Segment Start: Data shown

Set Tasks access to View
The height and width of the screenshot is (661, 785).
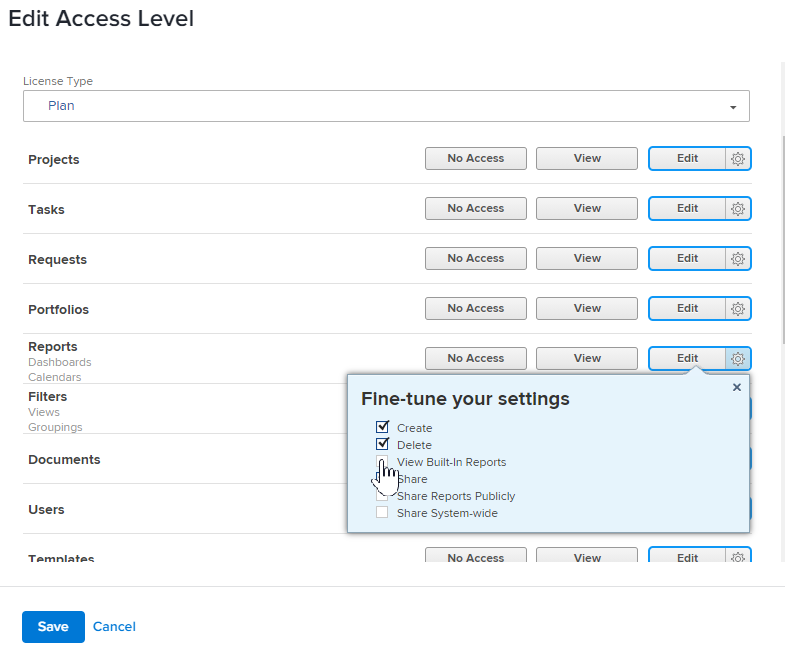coord(587,208)
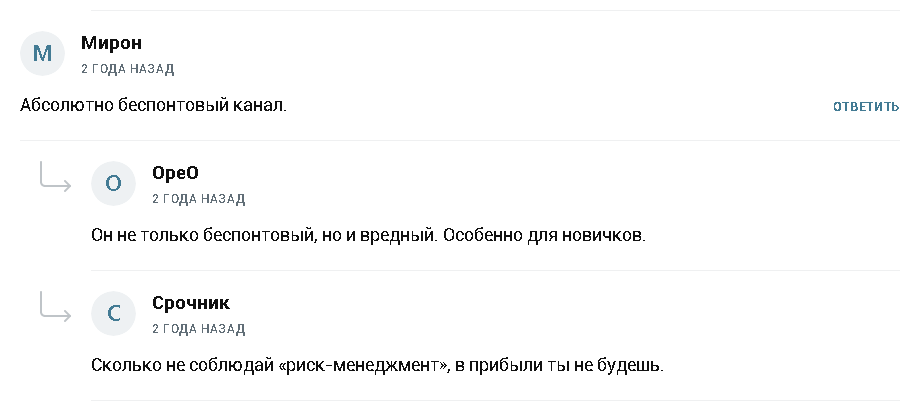Viewport: 919px width, 405px height.
Task: Click the reply arrow beside OpeO's comment
Action: tap(54, 176)
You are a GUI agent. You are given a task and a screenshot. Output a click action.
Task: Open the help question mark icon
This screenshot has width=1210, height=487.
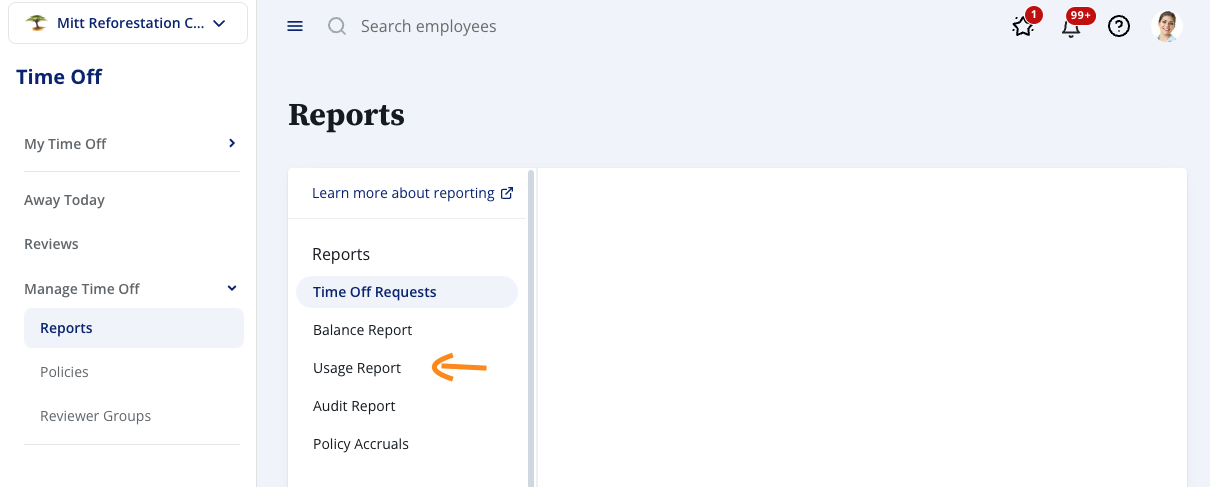point(1119,27)
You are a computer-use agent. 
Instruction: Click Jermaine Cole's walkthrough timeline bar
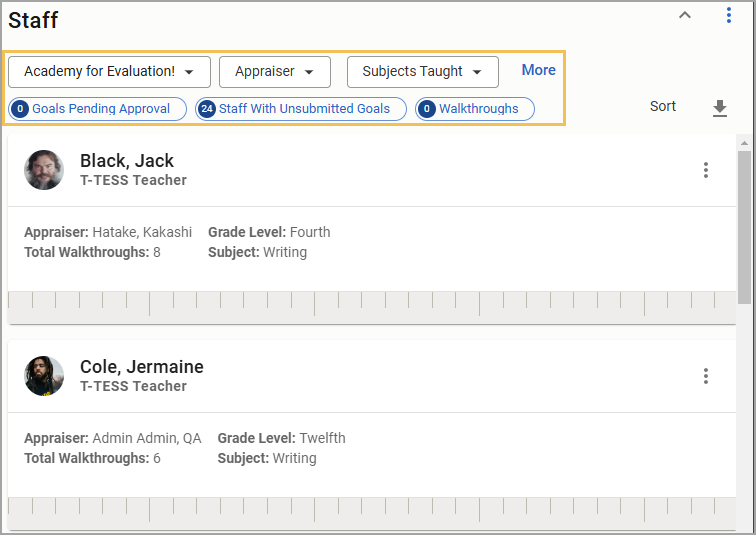pyautogui.click(x=372, y=512)
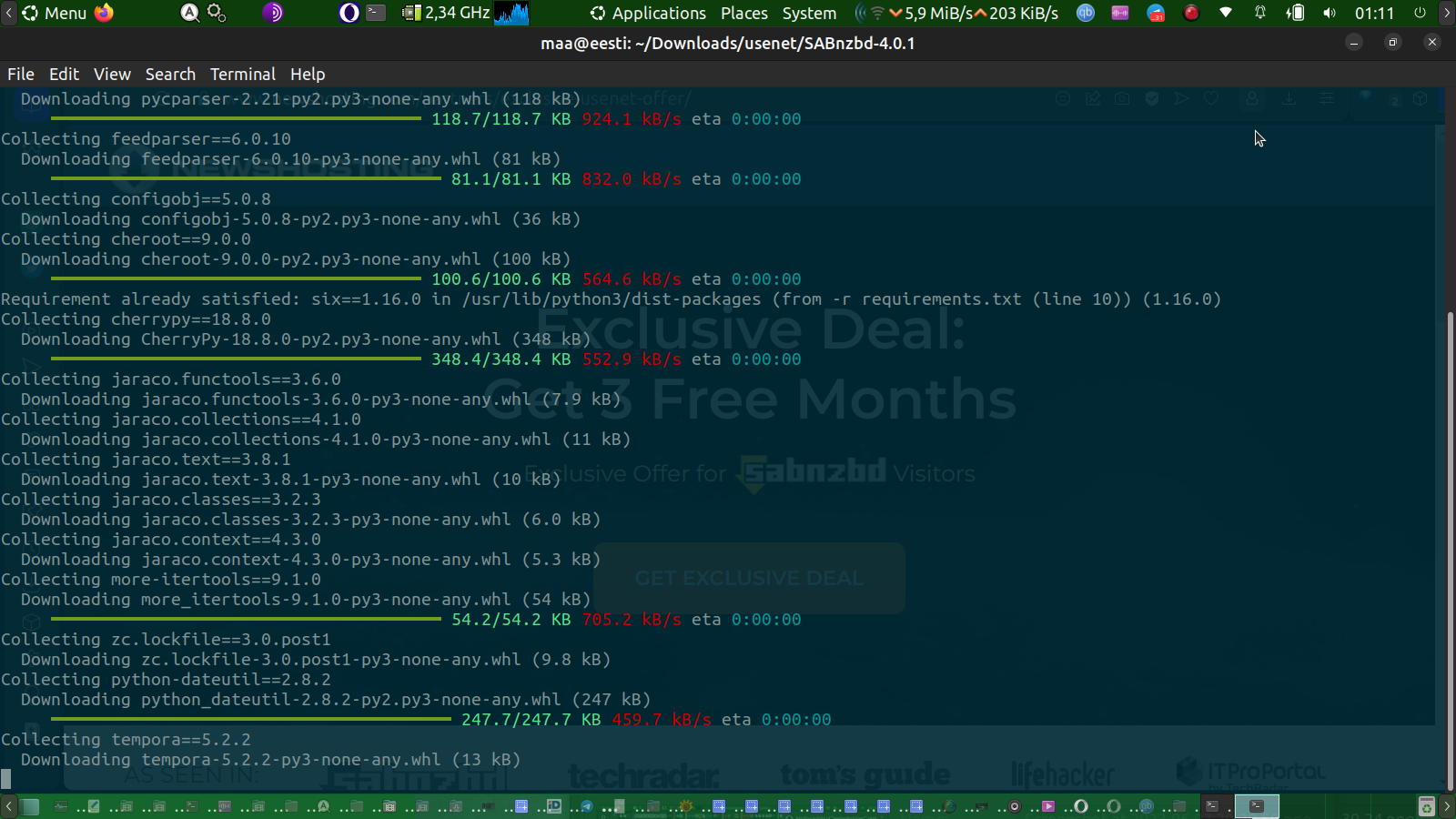Viewport: 1456px width, 819px height.
Task: Click the battery power indicator
Action: [x=1295, y=13]
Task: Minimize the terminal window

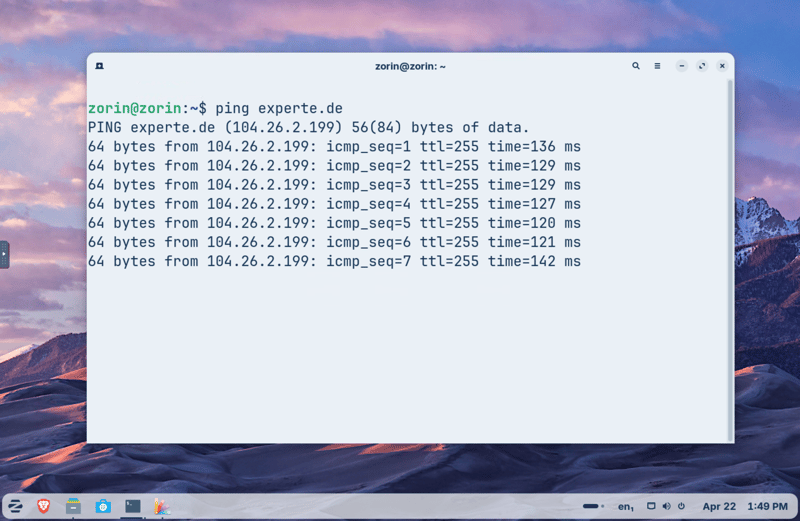Action: click(682, 66)
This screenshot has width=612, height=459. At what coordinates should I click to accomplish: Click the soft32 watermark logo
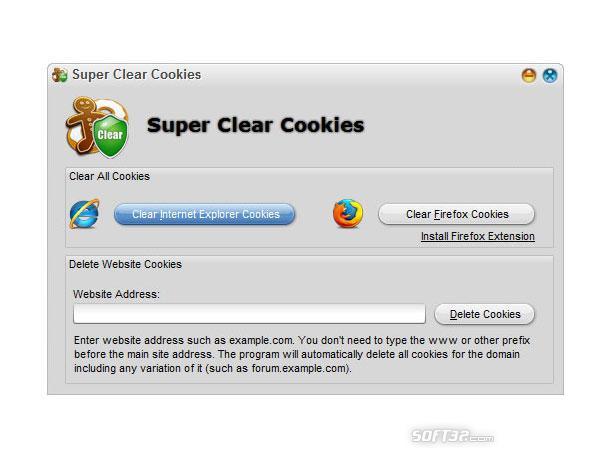[x=452, y=436]
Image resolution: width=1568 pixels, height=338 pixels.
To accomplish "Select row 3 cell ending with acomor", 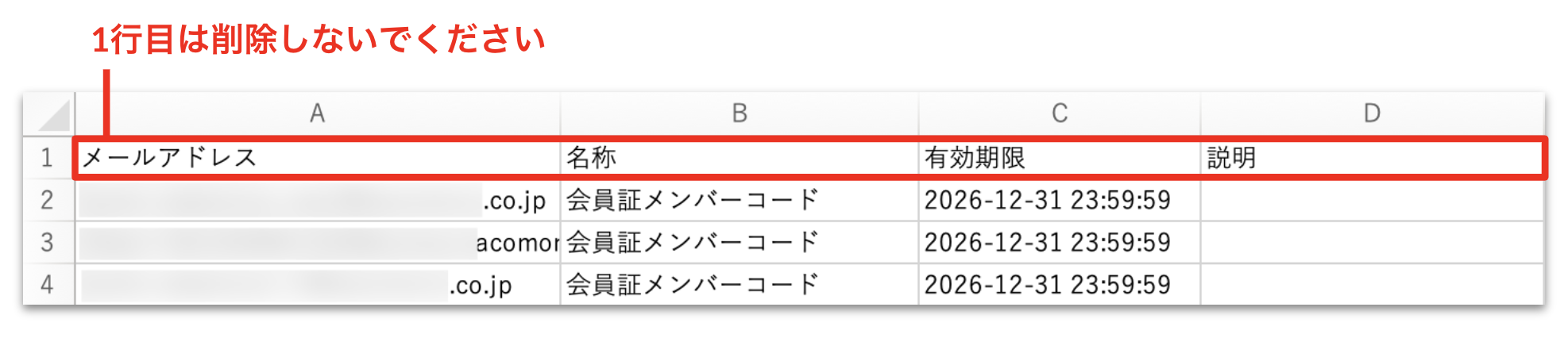I will pos(318,242).
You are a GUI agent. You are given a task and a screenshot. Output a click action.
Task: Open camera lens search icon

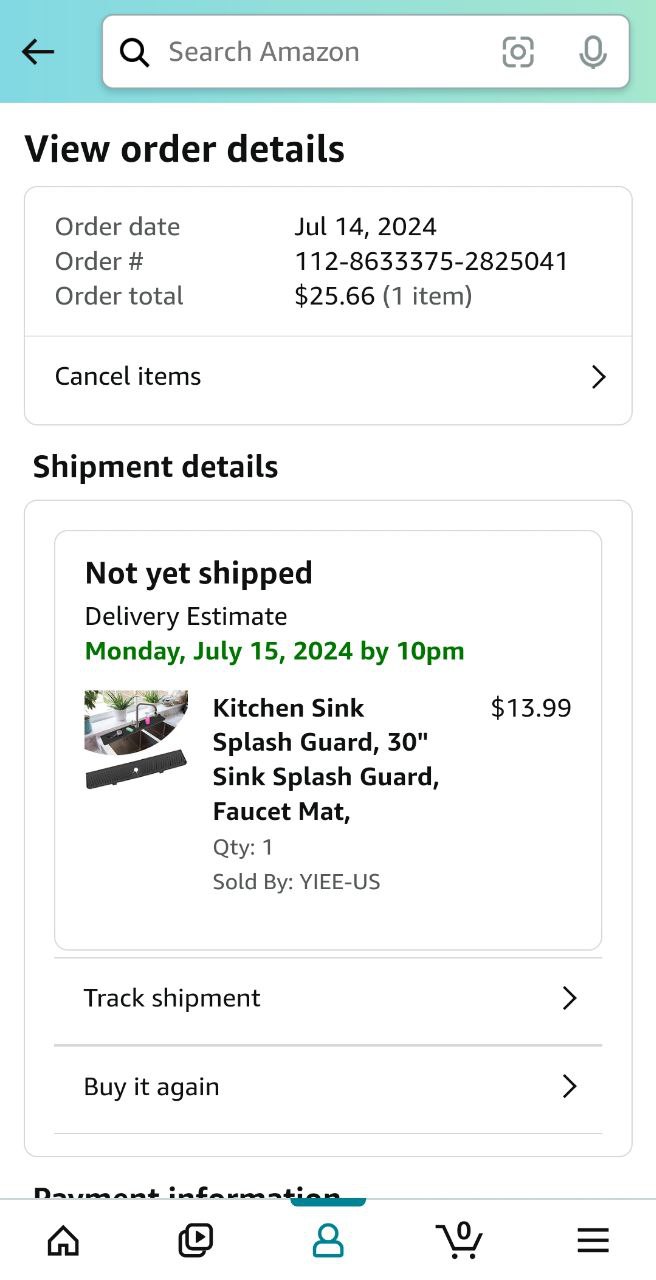point(517,52)
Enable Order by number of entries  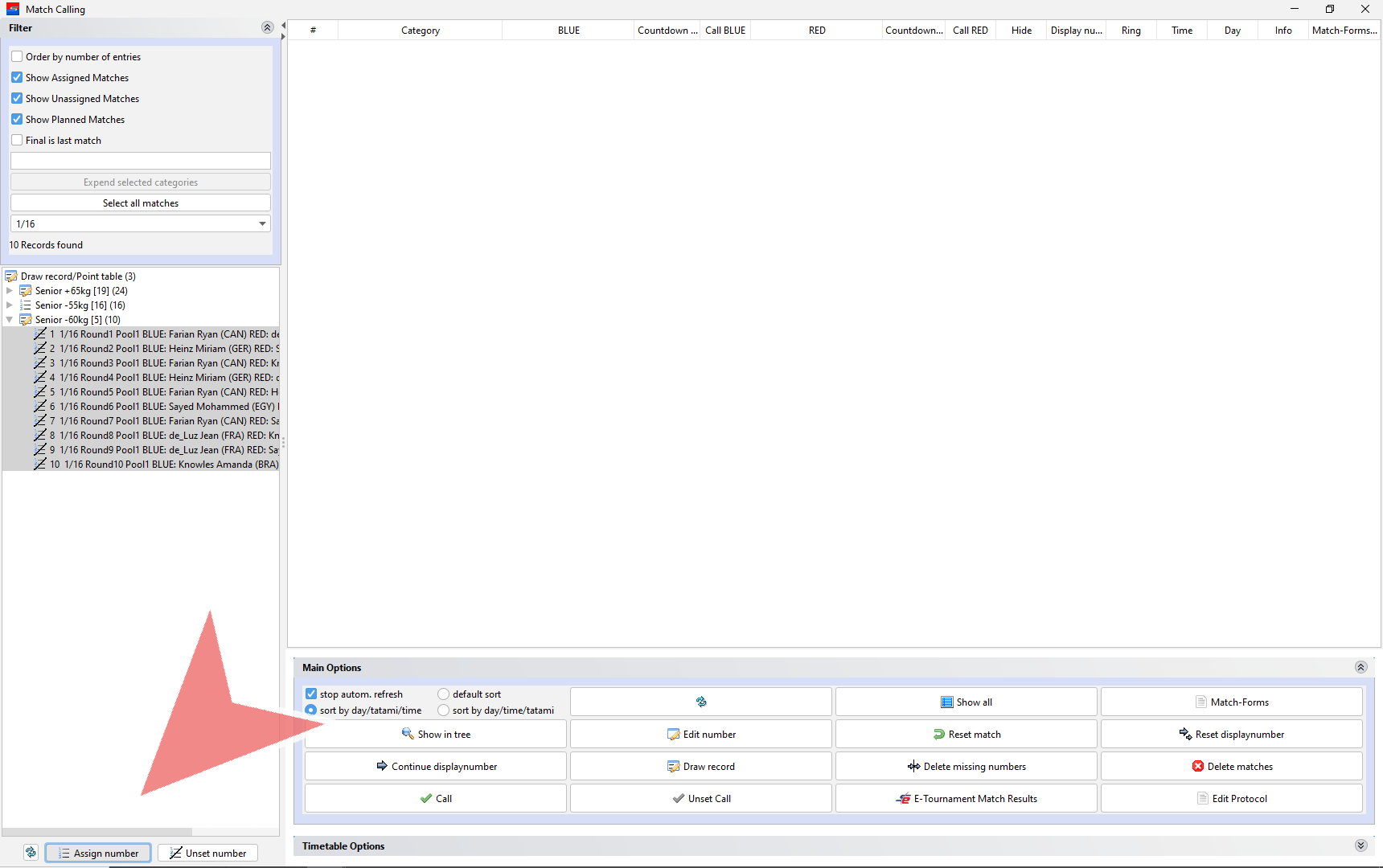coord(17,57)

Segment End: Data shown

### Exercise requirements
Reproduce the entries exactly, from the line with "Task: Minimize the terminal window" to the line with "Image resolution: width=1568", both lines included, keeping no pictures.

### Result of this task
Task: Minimize the terminal window

Action: click(682, 66)
This screenshot has width=612, height=459. At what coordinates should I click to accomplish: Click the soft32 watermark logo
[x=452, y=436]
Image resolution: width=1568 pixels, height=338 pixels.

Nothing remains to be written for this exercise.